Thursday, August 30, 2012

In the New House....


“In the new house….”  These are the four words I mutter to the dog, as he pants away, looking for droppings from the dining table.   “What’s that?”  My son asks.  “Four words…in the new house….”  From this I mean, things will be different for the  dog who has taken his breed name seriously (King Charles Spaniel). While I admit to killing any chance I had at training him, by constantly referring to him as the cutest dog in the world, I still feel the need to pull back and tell him, “Things will be different” in the new house.

How?  The dog inquires, head tilted to one side. How? The son inquires, head tilted to one side. I mull this over, while chewing on dinner, recalling a poem by Mary Oliver– How Would You Live Then?

“What if the bees filled your walls with honey and all
you needed to do was ask them and they would fill
the bowl?

What if, the poet asks over and again. Just as I am doing so now.

“In the new house…” there will be no teenage clutter, the drum set will be long sold off Craigslist.  The husband will clean his desk, or the desk will be out sight at night, so as not to interrupt my feng shui.  The dog will not have a sight line to the outdoors, without of course jumping on a bench seat, which in the new house he won’t be allowed to. In the old house, he recently seceded from the union and took up residence on the mudroom seat bench, where yesterday, I had set down an older flat screen TV, and the dog proceeded to nest there.

I walk aimlessly through boxes of my parents’ belongings, following the passing of my father, and swear I will not accumulate to the level at which he and Mom did so. I will set out looking for a new world order. But I recognize it is not even the orderly nature of things that I am searching for. But a new way of living.  TVs will be hidden or up on the third floor. The kids will have to climb two sets of narrow, steep steps to watch HBO. In the new house, there will be no yellow plastic University of Oregon cups that pass as stemware.

The dining table will pull double duty as the kitchen table.  And the main floor will be real living space, not living rooms, but spaces to converse, gaze out a window, listen for the noises of the street.  There is no “away” room as well-known author and architect Sarah Susanka proposes, a place for quiet. With the exception of the click-clack of the keyboard, the entire house will be quiet without any kids until holidays or breaks.

I am thankful for the time which has forced me to consider how will I use a kitchen when there are only two people and not six. How much space does one need to write? How big a desk?  Shouldn’t the focus be more on size of the imagination than the size of the desk?

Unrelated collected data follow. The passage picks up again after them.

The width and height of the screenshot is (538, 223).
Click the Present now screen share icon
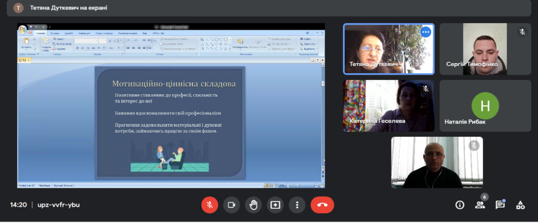coord(275,205)
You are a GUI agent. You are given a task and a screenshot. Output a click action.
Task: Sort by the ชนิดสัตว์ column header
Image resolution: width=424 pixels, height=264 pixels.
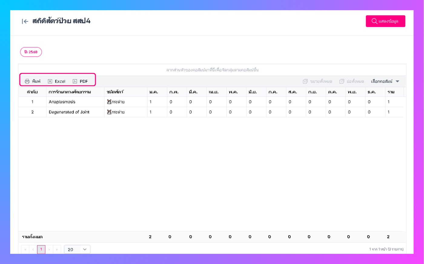coord(115,92)
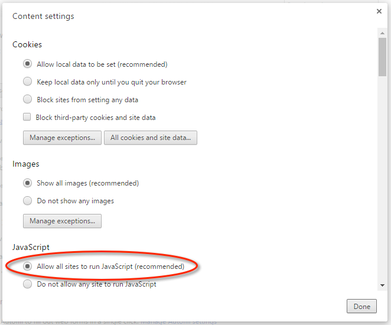Click the empty scrollbar track below thumb
Screen dimensions: 391x325
pos(383,177)
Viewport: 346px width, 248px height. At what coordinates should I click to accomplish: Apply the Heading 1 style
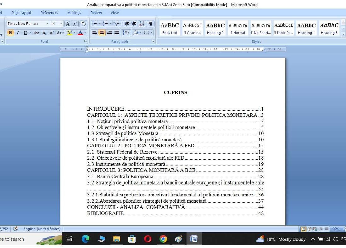pos(306,28)
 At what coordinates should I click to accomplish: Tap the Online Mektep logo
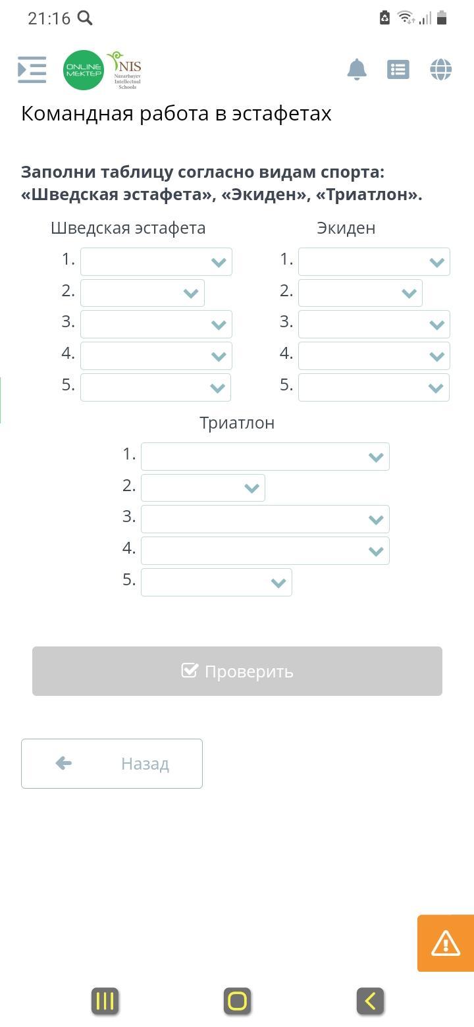point(84,70)
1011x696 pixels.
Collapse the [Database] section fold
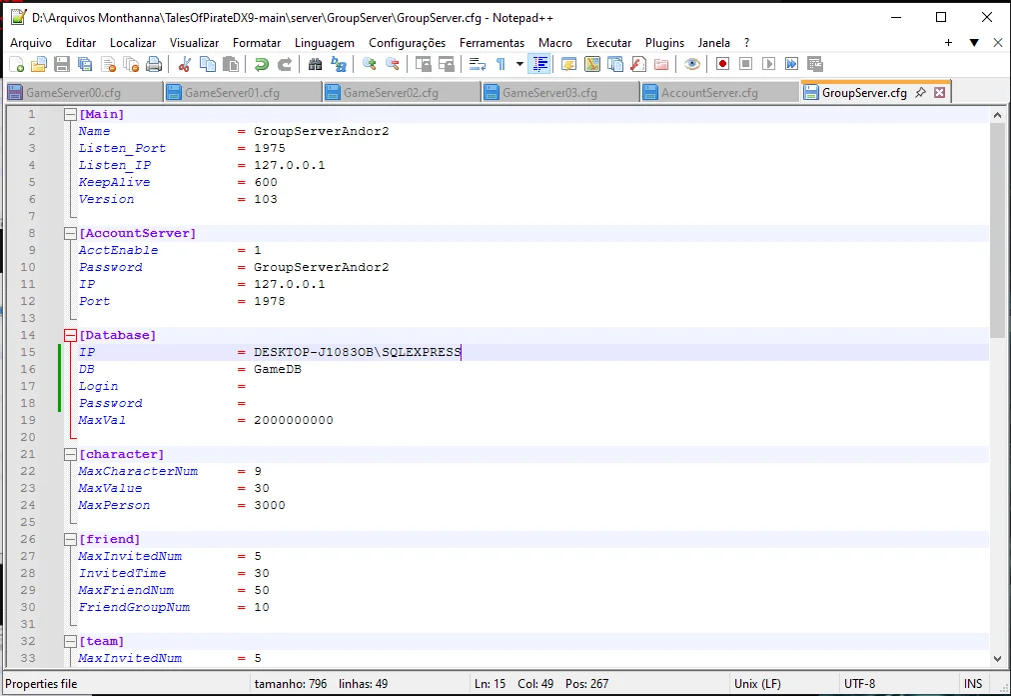(x=69, y=334)
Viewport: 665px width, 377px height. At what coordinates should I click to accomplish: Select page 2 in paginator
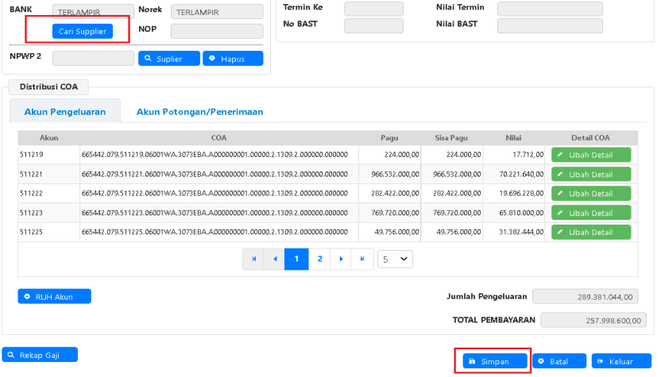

Furniture. Pictures. “What is valuable, what does valuable mean?  What to keep, what to put in storage, what to give away?   I previously asked movers who helped with mom and dad’s possessions “Aren’t we better off as a throwaway society?” Not in the terms of taking over landfills, or refusing to recycle, but in our ability to not hold on to the past so dearly lest that grip sap our energy stores.

Reviewing built-ins for the home, I have been vacillating on how much storage is necessary. Storage = accumulation = baggage and plenty of it. When my father bragged about 19 closets in the home he and Mom designed, I groaned. It was 19 closets that also had to be cleared. I look forward to clean spaces.  Less stuff, more life.

What if we gave of ourselves and not worried about what we left behind?  What if what matters is how well we loved, not how well we lived? How would we live then?

As for the dog, I suspect he will still have the run of the place. His antics bring a smile to all the faces in the family, an action worthy of preserving.